Литература и общественное движение 70-х гг. во многом и существенном определялись процессами, происходившими в предшествующий период, хронологическое завершение которого для литературы связано с прекращением «Современника» и «Русского слова». Идейное и художественное наследие 60-х гг. осталось живым и действенным на многие последующие десятилетия; масштабность социально-исторических перемен, начатых в те годы, творческий взлет общественной, философской и эстетической мысли, связанный прежде всего с именами Чернышевского, Добролюбова, Писарева, обусловили размах, глубину художественных исканий и свершений в деятельности писателей самых различных устремлений, убеждений, характера и размера дарований. Проблемы, поставленные литературой 60-х гг., оставались во многом актуальными для последующего периода.

В 70-е гг. продолжали свою активную литературную деятельность крупнейшие писатели-реалисты, своим творчеством уже определившие в целом направление развития русской литературы в пореформенную эпоху. Такова творческая и организаторская деятельность Некрасова и Салтыкова-Щедрина. Таковы программные по своему значению произведения Тургенева и Островского, Достоевского и Л. Толстого.

Большое значение для 70-х гг. в силу особенностей данного периода имело творчество писателей демократического направления, непосредственно опиравшихся на революционно-демократическую эстетику, на принципы ее творческого воплощения в романах Чернышевского, в поэзии Некрасова, в сатире Салтыкова-Щедрина.

В 70-е гг. творчество демократов-шестидесятников приобрело подлинно программное значение своей обращенностью и к проблемам народной жизни, и к судьбам передовой разночинной интеллигенции. Широкий общественный резонанс получили очерки и рассказы А. И. Левитова, о чем свидетельствуют издания и переиздания его книг «Степные очерки» (1870, 1874), «Московские норы и трущобы» (1869, 1875), «Горе сел, дорог и городов» (1874). Принципиальное признание и действенное значение приобрело к началу 70-х гг. творчество Ф. М. Решетникова. Виднейшие деятели литературы, передовой критики не без оснований связывали его романы, повести, очерки с ведущими тенденциями в развитии литературы по пути реализма и народности. Произведения Решетникова переиздаются в 1869 и 1874 гг., на рубеже 60-х и 70-х гг. появляются его последние романы — «Где лучше?» и «Свой хлеб».

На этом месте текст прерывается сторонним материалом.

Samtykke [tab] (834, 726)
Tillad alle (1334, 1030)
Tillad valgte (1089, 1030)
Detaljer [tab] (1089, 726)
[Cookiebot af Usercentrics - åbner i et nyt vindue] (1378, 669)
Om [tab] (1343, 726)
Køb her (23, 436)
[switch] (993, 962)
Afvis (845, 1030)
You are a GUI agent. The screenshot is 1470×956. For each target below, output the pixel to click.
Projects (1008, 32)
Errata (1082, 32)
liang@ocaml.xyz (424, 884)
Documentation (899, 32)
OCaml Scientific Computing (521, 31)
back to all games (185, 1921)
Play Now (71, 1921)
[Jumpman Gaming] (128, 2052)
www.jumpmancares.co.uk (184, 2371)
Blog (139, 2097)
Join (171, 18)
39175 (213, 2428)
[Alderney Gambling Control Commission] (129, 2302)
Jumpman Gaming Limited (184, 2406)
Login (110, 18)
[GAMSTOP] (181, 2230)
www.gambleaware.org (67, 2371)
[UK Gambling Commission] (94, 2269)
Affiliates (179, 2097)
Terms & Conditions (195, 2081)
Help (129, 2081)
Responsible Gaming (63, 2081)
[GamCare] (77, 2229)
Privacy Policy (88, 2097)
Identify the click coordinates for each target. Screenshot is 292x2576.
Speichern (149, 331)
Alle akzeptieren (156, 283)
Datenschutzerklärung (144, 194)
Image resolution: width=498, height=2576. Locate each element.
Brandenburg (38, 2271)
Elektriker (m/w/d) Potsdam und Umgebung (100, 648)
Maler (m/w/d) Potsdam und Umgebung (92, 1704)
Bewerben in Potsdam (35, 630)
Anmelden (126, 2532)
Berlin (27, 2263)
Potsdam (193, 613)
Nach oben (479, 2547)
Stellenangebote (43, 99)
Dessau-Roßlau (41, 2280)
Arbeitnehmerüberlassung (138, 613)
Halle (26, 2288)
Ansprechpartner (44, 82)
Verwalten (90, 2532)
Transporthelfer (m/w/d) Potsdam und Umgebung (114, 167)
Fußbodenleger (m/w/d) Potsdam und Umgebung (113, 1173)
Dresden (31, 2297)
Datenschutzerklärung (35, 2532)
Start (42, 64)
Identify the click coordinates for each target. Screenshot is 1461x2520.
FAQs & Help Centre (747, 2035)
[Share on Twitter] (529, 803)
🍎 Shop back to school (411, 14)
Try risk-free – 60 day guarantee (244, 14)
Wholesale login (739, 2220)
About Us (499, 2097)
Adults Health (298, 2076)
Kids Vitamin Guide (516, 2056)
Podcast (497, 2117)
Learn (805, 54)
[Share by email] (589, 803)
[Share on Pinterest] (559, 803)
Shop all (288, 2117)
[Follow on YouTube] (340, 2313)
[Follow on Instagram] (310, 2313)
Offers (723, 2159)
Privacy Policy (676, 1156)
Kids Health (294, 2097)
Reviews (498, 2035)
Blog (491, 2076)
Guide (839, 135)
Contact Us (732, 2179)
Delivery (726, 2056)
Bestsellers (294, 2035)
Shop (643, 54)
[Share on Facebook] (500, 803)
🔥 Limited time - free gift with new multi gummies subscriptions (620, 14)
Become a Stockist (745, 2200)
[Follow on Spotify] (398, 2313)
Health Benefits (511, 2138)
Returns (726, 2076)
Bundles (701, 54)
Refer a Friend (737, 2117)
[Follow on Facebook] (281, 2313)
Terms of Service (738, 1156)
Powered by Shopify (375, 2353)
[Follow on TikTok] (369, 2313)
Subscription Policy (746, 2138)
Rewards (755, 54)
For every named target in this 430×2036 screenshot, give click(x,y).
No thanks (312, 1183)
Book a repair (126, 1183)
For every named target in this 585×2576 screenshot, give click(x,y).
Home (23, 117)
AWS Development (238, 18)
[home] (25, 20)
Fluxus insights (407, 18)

С традициями Чернышевского, Помяловского, Слепцова связано развитие демократического романа, особенно в начале нового периода. Таковы, в частности, романы Н. Ф. Бажина «История одного товарищества» (1869), Д. К. Гирса «Старая и юная Россия» (1868, 1870), И. В. Омулевского «Шаг за шагом» (1871), И. А. Кущевского «Николай Негорев, или Благополучный россиянин» (1871) и др.